By 1935, unemployment in the United States had fallen from its high around 25 percent down to around 17 percent. Many were working only part-time and many others had dropped out of the workforce. Industrial production was 25 percent lower than it had been in 1929.

Roosevelt was giving himself credit for having stopped the downward spiral -- something that had happened during the Hoover administration. And Roosevelt and Congress were still pursuing measures that were less than the massive government intervention that would eventually get the economy going in 1939 and 1940.

In 1935 there was nothing in the U.S. like the big emergency spending in Sweden, but there were projects that cost money. On April 8, 1935, the government enacted the Works Progress Administration (WPA) and Social Security, creating old age and unemployment pensions, the latter taking the United States close to what Otto von Bismarck had accomplished in Germany five decades before. The WPA started building roads and bridges across the country. It put women to work on useful sewing projects. The WPA included programs in the arts: in theater, music, literature and painting. And it included programs in education, including vocational training for needy youths.

A greater power to labor unions came on July 5,1935, with the signing into law of the Wagner-Connery Act. It established a federal agency, the National Labor Relations Board (NLRB), which had the power to investigate and decide unfair labor practice issues and to conduct elections in which workers could decide whether they wanted union representation.
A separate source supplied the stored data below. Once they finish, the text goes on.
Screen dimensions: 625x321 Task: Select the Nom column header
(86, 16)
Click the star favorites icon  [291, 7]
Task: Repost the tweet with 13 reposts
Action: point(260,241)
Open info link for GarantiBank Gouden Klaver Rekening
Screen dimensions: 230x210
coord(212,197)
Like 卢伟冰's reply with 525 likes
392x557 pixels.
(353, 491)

It would be the view of liberal economists that workers would benefit not only from better working conditions but that higher wages would improve the economy by creating greater purchasing power.
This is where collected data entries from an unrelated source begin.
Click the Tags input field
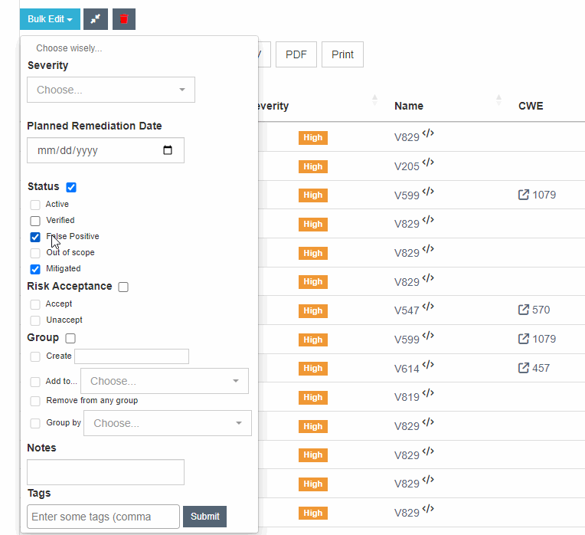585x535 pixels. click(103, 517)
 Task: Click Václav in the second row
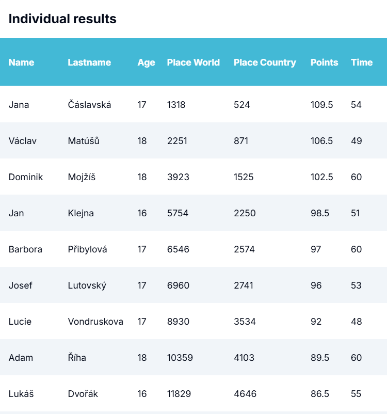point(22,141)
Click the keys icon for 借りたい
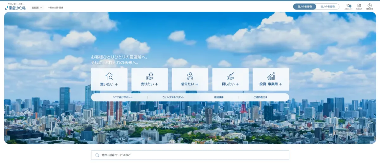This screenshot has height=163, width=380. (190, 76)
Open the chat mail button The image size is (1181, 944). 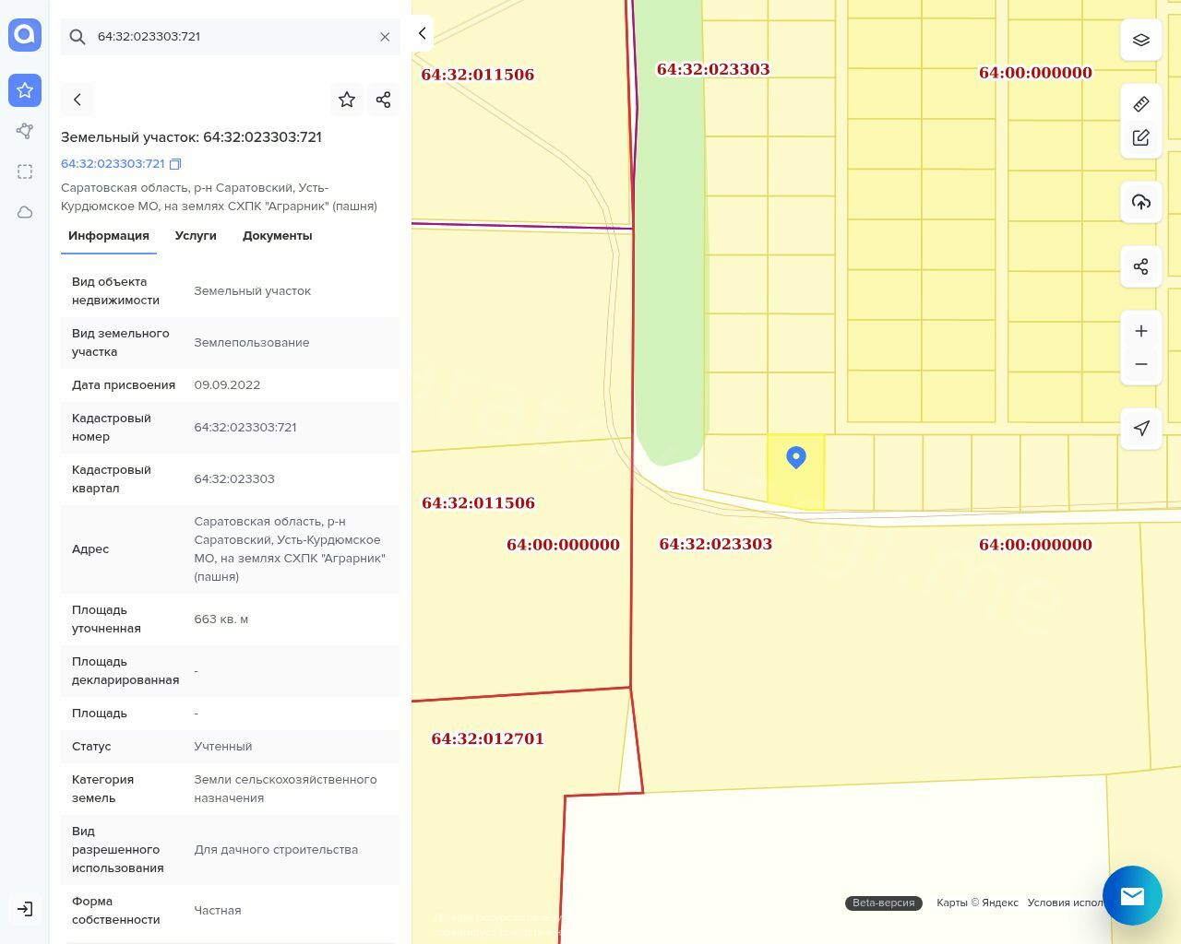[x=1132, y=895]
Roosevelt tried to maintain good relations with big business, but his administration managed to increase taxes for the wealthiest people to seventy-five percent of their income. In July came the National Labor Relations Act, designed to free interstate commerce from the effects of strikes. This act displeased some business leaders, as it gave workers the right to organize without interference from employers, compelling employers to bargain in good faith with unions. And the act included a National Labor Relations Board to hear complaints. Some supporting the bill saw strong labor unions as protection against fascism and communism and a way of increasing purchasing power, while opponents of the act complained that it gave too much power to labor, denied individual rights sacred to the American way of life, and was unconstitutional.
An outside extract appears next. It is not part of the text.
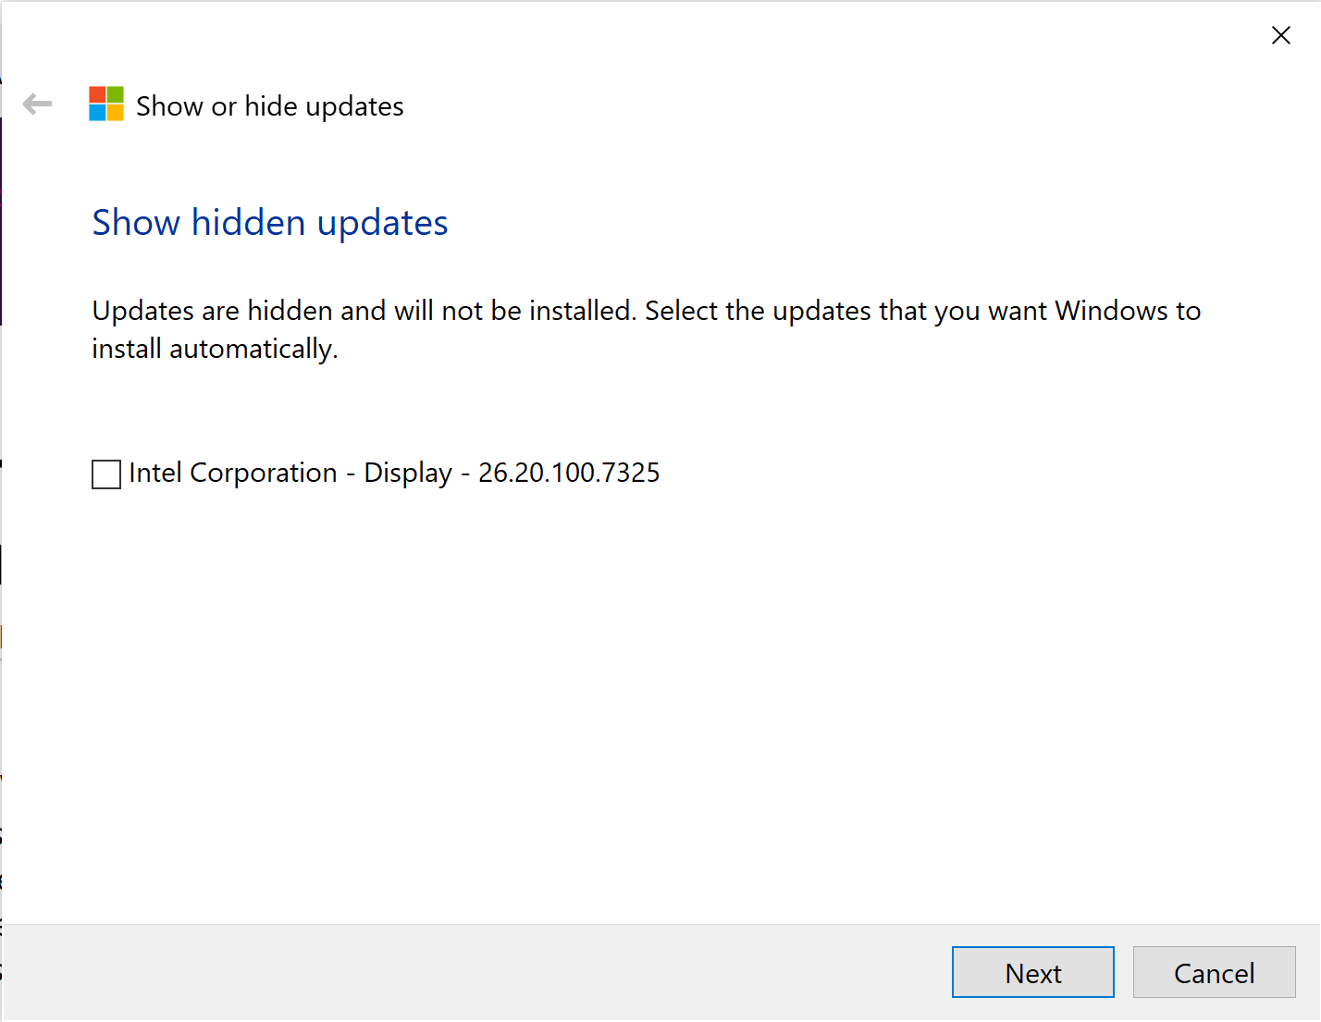The width and height of the screenshot is (1321, 1022).
Task: Click the word Windows in the description
Action: (1112, 311)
The slow recovery and low incomes were keeping tax revenues low, and by August 1935 the national debt rose above 30 billion dollars, exceeding by 4 billion the debt incurred during World War I and twice what it had been under President Hoover.

In 2008, the U.S. author Amity Shlaes would write about the Great Depression from a conservative-libertarian perspective and would describe Roosevelt's National Recovery Administration codes as "forcing businesses to pay an above-market minimum wage." She would write that the greater power that was given to labor unions contributed to higher wages that "hurt corporate profits and therefore hiring" and kept unemployment higher into the late 1930s. [note]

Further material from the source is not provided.